Treść zadania. Proszę podać wszystkie poniższe pozycje w formie listy numerowanej, bez pustych wierszy. Obrazy należy pominąć.

Dostarczone pozycje.

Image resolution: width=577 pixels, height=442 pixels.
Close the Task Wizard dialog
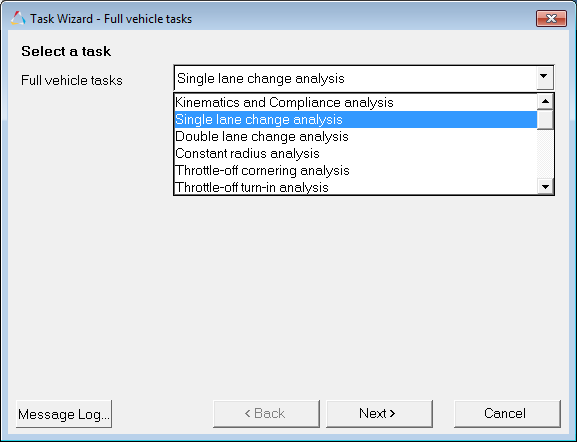click(x=551, y=18)
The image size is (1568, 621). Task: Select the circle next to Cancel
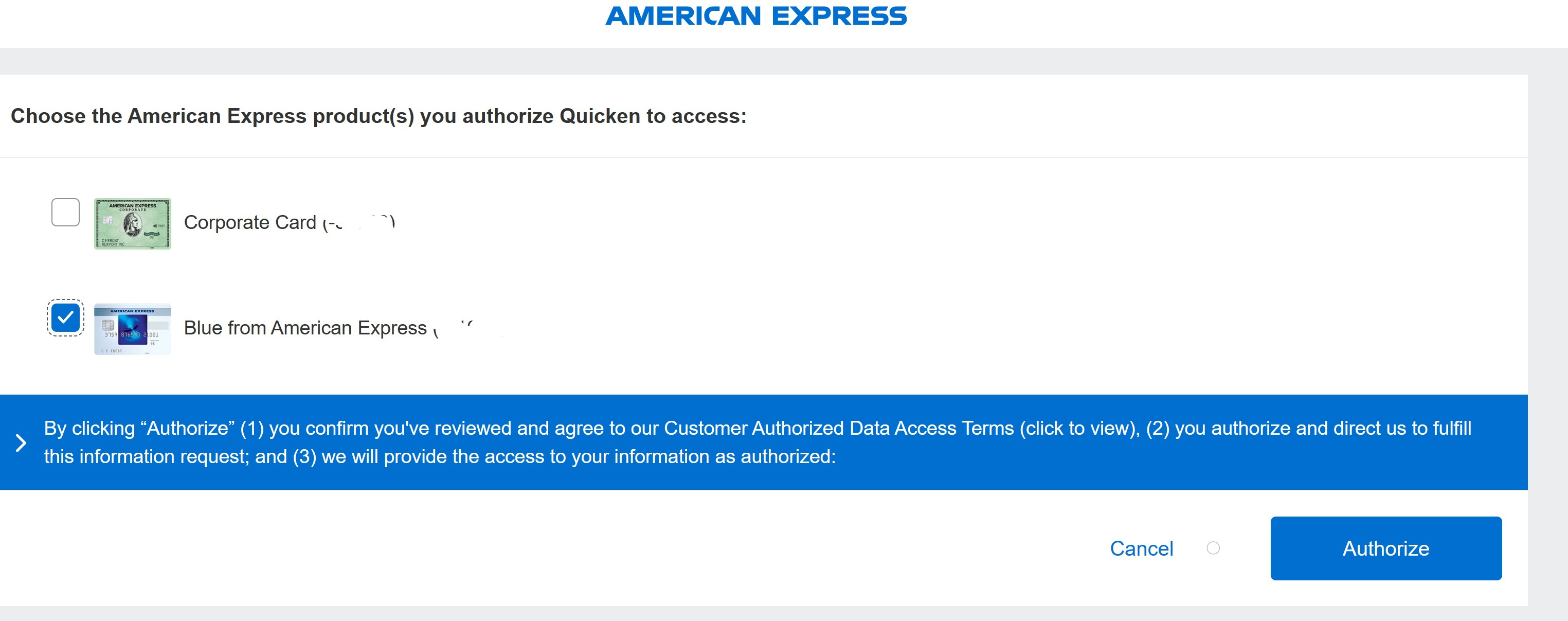click(x=1214, y=548)
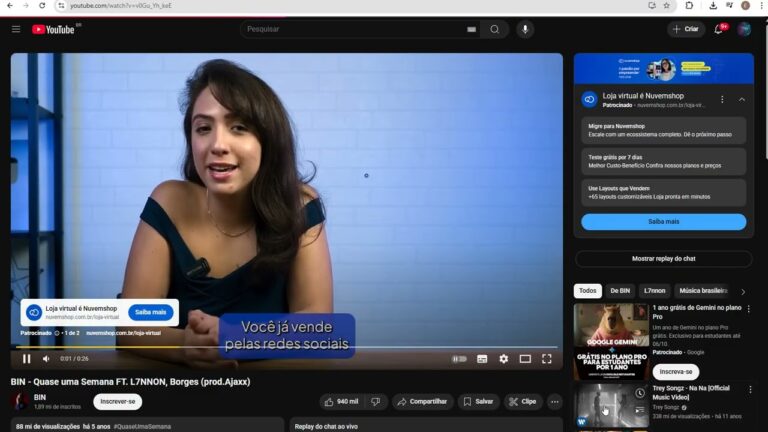This screenshot has height=432, width=768.
Task: Open the notifications bell
Action: click(x=718, y=29)
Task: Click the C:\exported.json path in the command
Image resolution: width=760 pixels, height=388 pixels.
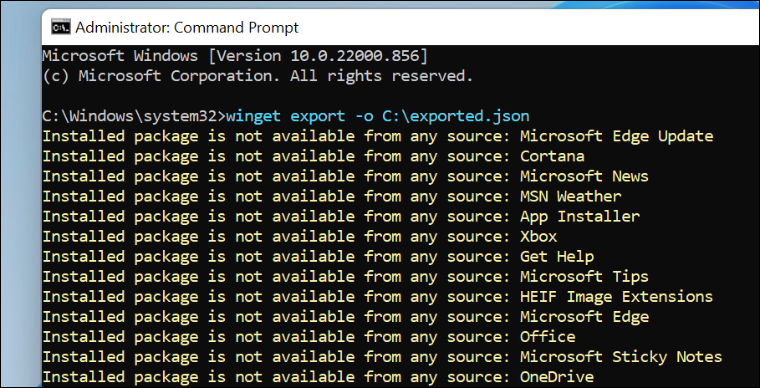Action: coord(456,116)
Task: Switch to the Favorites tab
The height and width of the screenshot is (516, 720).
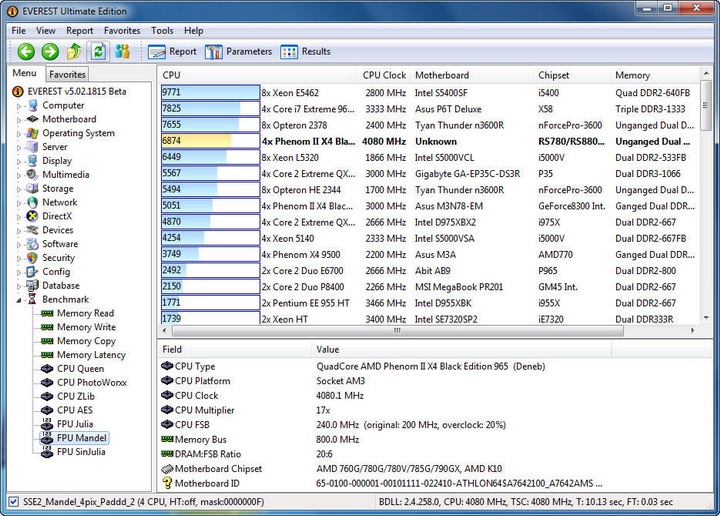Action: pyautogui.click(x=68, y=74)
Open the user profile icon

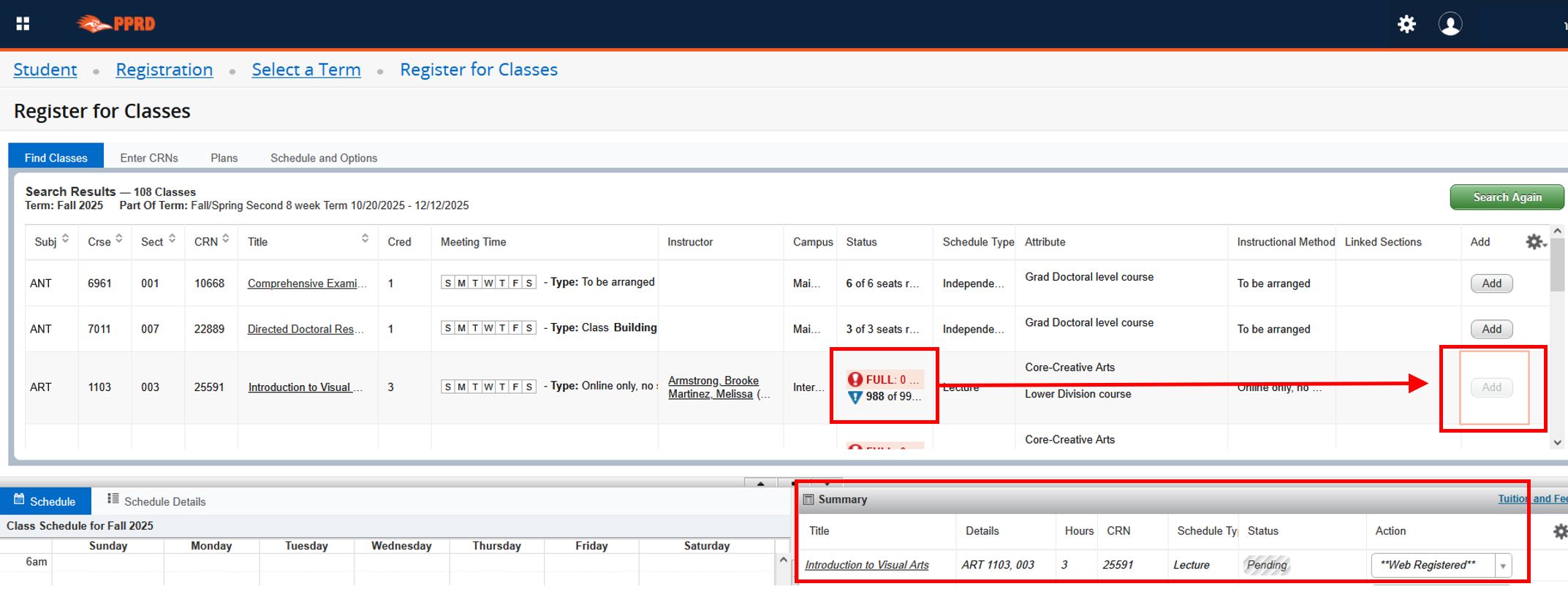coord(1450,24)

Wynik ćwiczenia.
1. Image resolution: width=577 pixels, height=442 pixels.
2. Close the Task Wizard dialog
3. click(x=551, y=18)
4. The image size is (1568, 621). Task: Select the circle next to Cancel
5. click(x=1214, y=548)
6. This screenshot has height=432, width=768.
7. Task: Open the notifications bell
8. Action: click(x=718, y=29)
9. Task: Click the C:\exported.json path in the command
10. Image resolution: width=760 pixels, height=388 pixels.
11. Action: coord(456,116)
12. Task: Switch to the Favorites tab
13. The height and width of the screenshot is (516, 720).
14. Action: pyautogui.click(x=68, y=74)
15. Open the user profile icon
16. coord(1450,24)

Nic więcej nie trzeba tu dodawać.